De plus en plus utilisée par les parents et les professionnels, relayée dans la presse parentalité, les blogs, et les réseaux sociaux, BABI est une appellation qui désigne certains bébés aux « caractéristiques spécifiques ».
De quoi s’agit-il exactement ?
Bébé aux besoins intenses : les symptômes
La notion de BABI a été définie par le Dr Sears, sur la base de constats d’une différence de comportements entre son dernier enfant et les autres.
Selon les définitions, un bébé aux besoins intenses aurait donc pour symptômes :
- Une hypersensibilité : « sursaute facilement », « a un sommeil difficile », « est anxieux avec les personnes qu’il ne connaît pas »
- Des comportements « excessifs » : il exprime ses émotions plus intensément que d’autres bébés, pleure fort, communique une certaine urgence absolue à ce qu’on réponde à ses besoins, en particulier lorsqu’il est séparé de ses parents.
- Un besoin de contact important. Les parents expriment le sentiment qu’il est impossible de poser leurs enfants.
- Une énergie constante : les Babi sont décrits comme des enfants très éveillés et constamment en mouvement.
- Un grand besoin de succion : des tétées non nutritives très fréquentes ou un besoin de tétines quasiment tout le temps afin de se réconforter.
- Une hypertonicité : des bébés « raides » qui sont très inconfortables en voiture et n’apprécient guère l’emmaillotage par exemple.
- Des parents épuisés, désemparés et souvent perdus.
Bien qu’on en décrive la plupart du temps des « symptômes », le concept de BABI n’est pas une pathologie et ne peut donc être diagnostiqué par un pédiatre.

§ §

**Travail à faire**
1. Dans l'extrait sur les bébés aux besoins intenses, qui a défini la notion de BABI ?
2. Reprenez l'extrait sur les bébés aux besoins intenses après sa dernière phrase et rédigez-en la suite.

**Lignes présentées**
§ §

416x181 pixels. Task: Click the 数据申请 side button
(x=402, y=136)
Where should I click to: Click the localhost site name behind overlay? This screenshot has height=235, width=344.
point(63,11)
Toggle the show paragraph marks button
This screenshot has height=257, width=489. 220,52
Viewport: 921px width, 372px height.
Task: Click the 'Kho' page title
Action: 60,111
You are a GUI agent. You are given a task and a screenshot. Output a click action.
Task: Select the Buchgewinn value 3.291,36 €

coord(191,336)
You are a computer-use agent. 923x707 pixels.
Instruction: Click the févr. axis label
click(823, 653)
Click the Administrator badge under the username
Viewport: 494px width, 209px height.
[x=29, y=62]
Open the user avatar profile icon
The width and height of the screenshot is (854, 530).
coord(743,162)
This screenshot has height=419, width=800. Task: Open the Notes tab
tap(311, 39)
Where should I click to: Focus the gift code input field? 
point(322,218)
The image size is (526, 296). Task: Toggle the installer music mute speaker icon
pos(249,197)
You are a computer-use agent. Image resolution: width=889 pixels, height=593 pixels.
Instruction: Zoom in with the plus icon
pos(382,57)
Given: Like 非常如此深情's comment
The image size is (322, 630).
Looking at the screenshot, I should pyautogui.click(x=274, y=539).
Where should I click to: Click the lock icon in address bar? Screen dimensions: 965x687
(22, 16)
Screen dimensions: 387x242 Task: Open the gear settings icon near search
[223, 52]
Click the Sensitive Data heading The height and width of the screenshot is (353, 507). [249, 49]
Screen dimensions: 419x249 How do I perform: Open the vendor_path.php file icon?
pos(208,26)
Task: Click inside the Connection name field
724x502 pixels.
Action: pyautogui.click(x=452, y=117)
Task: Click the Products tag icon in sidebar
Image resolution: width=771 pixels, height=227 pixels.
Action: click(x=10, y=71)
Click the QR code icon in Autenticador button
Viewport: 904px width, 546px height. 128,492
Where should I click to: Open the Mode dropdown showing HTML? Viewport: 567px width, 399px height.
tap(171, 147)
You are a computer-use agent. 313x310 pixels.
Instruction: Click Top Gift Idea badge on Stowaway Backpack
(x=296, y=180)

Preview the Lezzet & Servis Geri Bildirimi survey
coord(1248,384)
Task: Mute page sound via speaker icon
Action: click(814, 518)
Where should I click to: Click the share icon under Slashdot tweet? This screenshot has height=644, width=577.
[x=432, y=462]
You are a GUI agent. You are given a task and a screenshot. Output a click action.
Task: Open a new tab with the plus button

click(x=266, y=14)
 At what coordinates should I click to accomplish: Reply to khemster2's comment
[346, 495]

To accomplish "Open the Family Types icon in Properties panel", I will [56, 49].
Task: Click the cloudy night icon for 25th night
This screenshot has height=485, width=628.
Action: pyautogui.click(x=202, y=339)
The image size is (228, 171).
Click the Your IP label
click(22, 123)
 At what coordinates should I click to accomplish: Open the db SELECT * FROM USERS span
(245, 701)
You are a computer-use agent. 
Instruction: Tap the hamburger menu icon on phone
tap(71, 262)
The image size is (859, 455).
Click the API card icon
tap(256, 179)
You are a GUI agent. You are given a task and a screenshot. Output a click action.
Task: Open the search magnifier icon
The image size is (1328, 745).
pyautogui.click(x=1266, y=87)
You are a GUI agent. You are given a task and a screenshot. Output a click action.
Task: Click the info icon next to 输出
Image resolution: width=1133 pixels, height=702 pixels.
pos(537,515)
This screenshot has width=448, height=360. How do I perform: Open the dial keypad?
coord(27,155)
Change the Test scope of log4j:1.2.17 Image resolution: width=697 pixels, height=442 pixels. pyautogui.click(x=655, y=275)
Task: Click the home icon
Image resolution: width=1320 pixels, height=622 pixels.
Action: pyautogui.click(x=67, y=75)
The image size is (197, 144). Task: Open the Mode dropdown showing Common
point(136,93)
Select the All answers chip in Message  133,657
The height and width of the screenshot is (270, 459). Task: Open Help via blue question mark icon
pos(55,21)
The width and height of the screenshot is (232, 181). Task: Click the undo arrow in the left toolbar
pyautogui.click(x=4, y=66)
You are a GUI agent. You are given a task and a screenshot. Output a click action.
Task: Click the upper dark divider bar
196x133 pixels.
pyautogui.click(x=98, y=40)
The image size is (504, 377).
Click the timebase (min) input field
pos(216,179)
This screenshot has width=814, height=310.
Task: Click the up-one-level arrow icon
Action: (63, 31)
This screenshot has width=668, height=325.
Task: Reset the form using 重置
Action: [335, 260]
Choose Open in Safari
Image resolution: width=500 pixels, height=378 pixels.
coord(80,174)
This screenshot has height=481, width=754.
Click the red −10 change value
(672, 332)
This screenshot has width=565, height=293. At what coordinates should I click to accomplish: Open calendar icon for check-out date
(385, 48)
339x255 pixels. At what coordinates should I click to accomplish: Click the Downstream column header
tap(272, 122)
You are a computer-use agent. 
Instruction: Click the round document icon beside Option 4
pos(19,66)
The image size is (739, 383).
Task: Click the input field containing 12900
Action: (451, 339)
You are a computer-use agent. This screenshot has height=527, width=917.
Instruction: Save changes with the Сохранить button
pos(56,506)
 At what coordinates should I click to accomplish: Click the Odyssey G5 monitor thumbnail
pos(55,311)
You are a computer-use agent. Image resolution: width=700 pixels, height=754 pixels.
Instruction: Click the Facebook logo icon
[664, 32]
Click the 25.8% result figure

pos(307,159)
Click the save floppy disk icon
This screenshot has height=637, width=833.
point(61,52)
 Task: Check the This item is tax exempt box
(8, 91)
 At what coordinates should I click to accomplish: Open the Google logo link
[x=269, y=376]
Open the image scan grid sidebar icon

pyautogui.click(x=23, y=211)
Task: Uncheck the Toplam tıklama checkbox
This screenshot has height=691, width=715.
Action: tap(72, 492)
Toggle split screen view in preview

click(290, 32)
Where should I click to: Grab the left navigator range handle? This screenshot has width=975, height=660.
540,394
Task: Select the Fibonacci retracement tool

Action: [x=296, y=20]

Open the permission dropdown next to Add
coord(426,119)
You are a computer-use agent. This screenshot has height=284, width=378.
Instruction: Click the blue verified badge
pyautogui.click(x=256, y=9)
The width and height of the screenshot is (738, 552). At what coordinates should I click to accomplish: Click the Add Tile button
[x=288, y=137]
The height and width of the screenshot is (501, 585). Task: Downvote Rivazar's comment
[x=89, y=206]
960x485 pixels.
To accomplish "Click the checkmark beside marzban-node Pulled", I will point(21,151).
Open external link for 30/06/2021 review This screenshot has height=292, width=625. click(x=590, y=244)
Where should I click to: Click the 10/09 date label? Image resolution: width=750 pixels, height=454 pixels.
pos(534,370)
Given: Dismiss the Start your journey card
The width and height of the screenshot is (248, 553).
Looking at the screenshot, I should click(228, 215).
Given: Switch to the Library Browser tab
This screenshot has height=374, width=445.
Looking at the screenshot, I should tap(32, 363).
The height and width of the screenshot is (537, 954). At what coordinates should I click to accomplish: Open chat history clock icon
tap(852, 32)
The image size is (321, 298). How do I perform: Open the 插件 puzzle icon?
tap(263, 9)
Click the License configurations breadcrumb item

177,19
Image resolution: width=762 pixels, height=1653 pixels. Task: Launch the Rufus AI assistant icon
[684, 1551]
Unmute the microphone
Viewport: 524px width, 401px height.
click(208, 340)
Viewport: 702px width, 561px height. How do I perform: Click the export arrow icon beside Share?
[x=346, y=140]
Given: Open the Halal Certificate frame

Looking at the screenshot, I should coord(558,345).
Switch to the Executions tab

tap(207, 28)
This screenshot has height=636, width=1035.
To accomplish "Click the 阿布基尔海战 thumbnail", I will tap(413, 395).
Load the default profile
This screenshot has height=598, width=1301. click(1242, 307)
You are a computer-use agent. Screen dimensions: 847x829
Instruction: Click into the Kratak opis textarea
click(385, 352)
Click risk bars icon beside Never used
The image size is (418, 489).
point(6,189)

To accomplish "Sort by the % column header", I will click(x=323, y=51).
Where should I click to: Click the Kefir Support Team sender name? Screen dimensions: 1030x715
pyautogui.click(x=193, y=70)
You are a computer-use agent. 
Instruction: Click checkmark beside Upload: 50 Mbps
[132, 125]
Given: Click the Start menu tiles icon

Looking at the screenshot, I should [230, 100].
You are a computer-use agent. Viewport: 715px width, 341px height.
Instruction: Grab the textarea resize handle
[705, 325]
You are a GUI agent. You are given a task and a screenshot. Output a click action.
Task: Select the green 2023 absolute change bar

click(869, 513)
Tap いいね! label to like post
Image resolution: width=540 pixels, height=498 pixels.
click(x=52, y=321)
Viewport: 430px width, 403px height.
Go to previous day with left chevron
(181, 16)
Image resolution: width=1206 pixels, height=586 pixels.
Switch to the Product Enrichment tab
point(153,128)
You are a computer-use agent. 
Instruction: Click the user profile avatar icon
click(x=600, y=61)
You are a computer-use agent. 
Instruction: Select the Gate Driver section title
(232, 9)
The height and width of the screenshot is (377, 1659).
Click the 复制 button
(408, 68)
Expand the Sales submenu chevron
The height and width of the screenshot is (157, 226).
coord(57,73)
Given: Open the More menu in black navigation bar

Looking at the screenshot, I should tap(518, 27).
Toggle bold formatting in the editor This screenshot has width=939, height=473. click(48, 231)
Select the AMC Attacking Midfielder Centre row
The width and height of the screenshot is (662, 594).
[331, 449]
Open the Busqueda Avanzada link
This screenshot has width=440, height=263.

§ §

**Corrigé**
1. Le Dr Sears.

2.
À la lecture de cette liste, vous vous dites peut-être :
« Mais oui, c’est ça, c’est tout à fait mon bébé ! »
Si c’est le cas, pas de panique !
En effet dans d’autres pays où la connaissance des besoins des bébés est plus ancrée du fait de pratiques de maternage en répondance aux besoins des bébés, ces signaux ne mettraient personne en alerte puisqu’ils décrivent plutôt des bébés… tout simplement !
Alors est-ce que ça existe vraiment, les BABI ?
Bébés aux besoins intenses : mythe ou réalité ?
Pourquoi des besoins différents ?
Tous les bébés ont besoin d’être portés et d’être en contact continu avec leur figure d’attachement, ce n’est pas une question d’être un bébé aux besoins intenses, mais la caractéristique physiologique du petit d’homme.
Les bébés humains naissent très prématurément. D’un point de vue neurologique et en comparant aux autres mammifères, les enfants devraient naître après 18 mois de gestation.
Ce qui veut dire que jusqu’à cet âge, ils continuent une croissance extra-utérine qui devrait être proche de leur condition intra-utérine en ce qui concerne la proximité avec sa figure d’attachement.
On pense à tort que les enfants souffrent de la séparation autour des 9 mois seulement, avec la fameuse “angoisse de la séparation”. En fait, ils en souffrent bien plus tôt et jusque très tard.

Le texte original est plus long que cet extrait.